Source records

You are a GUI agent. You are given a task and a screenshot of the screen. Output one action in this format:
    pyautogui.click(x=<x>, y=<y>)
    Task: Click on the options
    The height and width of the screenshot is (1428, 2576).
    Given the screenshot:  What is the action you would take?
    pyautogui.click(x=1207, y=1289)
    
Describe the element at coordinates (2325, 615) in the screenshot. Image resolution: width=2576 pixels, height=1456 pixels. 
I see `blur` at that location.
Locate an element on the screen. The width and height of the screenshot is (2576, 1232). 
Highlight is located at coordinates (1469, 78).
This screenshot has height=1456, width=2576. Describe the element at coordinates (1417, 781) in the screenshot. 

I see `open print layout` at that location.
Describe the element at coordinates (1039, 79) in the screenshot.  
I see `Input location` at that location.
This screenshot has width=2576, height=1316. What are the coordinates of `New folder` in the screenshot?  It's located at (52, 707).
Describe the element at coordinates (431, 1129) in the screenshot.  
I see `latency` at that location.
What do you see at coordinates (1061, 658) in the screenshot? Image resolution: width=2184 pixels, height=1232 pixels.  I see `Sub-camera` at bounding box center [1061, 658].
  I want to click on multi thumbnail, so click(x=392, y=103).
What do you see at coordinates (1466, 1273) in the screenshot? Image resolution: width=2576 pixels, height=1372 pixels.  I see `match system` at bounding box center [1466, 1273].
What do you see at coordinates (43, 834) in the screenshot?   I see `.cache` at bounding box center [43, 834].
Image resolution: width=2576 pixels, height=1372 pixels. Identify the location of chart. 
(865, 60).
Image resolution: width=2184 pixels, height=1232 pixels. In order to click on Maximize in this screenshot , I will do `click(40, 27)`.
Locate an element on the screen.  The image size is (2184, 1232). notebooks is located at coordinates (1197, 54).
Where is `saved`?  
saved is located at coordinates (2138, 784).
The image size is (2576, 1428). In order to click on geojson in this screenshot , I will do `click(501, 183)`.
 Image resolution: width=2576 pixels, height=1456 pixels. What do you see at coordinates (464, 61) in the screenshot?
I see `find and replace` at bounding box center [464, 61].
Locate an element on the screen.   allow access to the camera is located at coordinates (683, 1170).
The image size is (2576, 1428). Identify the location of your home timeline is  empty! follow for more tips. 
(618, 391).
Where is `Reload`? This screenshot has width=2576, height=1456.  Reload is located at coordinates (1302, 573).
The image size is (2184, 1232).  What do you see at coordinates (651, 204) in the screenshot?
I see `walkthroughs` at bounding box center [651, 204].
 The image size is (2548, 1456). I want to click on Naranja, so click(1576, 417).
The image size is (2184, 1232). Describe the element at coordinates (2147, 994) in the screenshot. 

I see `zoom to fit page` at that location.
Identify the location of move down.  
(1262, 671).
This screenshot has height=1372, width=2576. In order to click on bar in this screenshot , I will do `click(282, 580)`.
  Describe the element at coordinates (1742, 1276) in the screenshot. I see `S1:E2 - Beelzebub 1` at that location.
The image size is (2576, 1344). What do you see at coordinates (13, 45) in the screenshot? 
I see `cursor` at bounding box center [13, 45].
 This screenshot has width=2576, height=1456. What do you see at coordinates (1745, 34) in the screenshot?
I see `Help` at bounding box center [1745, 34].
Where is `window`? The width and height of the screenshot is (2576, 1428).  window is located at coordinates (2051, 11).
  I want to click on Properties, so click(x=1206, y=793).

What to do
List every line above that contains the string "camera".

Response
What do you see at coordinates (1061, 658) in the screenshot? Image resolution: width=2184 pixels, height=1232 pixels.  I see `Sub-camera` at bounding box center [1061, 658].
Locate an element on the screen.   allow access to the camera is located at coordinates (683, 1170).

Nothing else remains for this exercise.